Historic town, Clonmines, Co. Wexford
Co. Wexford |
Urban Centers
At the head of Bannow Bay in County Wexford, the ruins of Clonmines occupy roughly 20 acres of quietly accumulating history, a medieval town that sent members to the Irish Parliament until 1800 and was already described as deserted by 1684.
That combination, a borough still functioning on paper long after its population had gone, gives the place its peculiar character. It was never walled, or at least no walls have been confirmed, though a possible fosse, a defensive ditch, hints at some attempt at fortification. What survives above ground is a cluster of roofless but substantial monuments standing in fields that remain in strictly private ownership.

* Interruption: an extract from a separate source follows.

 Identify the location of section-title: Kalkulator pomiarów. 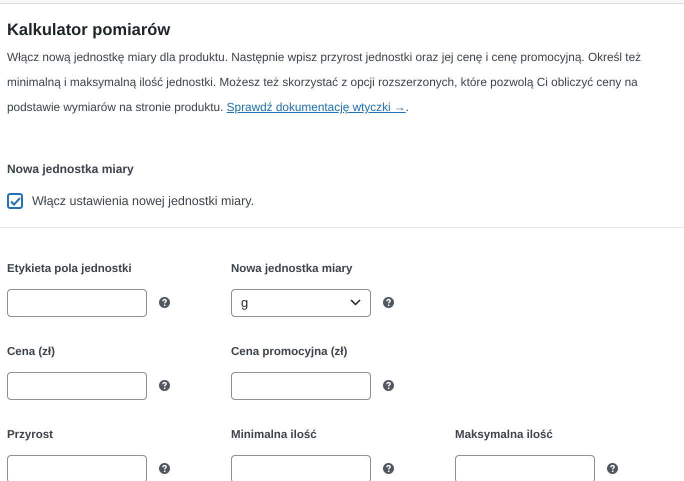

Clonmines was founded by the Marshals, the great Anglo-Norman lords of Leinster, possibly as a sheltered alternative to their port of New Ross for ships unwilling to round Hook Head in bad weather. It was in existence by 1233, when a road to Wexford is mentioned, and in 1247 it passed to the Mortimer fief of Kildare as part of the division of the Leinster lordship, perhaps with the intention of serving that territory as a port. No founding charter is known. The Augustinian friary, suppressed in 1540, still had 11 named tenants in the town at the time of its closure. When the friary lost its function, the nearby silver mines at Barrystown, about 800 metres across the estuary, may have given the town a second life into the 17th century. Ultimately, though, what ended Clonmines was geography rather than violence: the gradual silting of the mouth of Bannow Bay cut off its overseas trade, and by the time Robert Leigh wrote about it in 1684 the town was empty. The Civil Survey of 1654 to 1656 had still recorded 15 proprietors in the parish, so the decline was relatively swift.
The surviving monuments include the parish church of St Nicholas, an Augustinian friary with its enclosure, two tower houses attributed respectively to the Sutton and FitzHenry families, a structure known locally as the Cowboy's Church which appears to have been a fortified church, and a standing gable from a 16th or 17th century house associated with the Purcells. There is also a trace of a roadway running south-west from the town. Because the site is in private ownership, access is not straightforward, but the ruins are visible and the layering of ecclesiastical, defensive, and domestic buildings within a single abandoned settlement makes Clonmines one of the more complete ghost towns of medieval Ireland.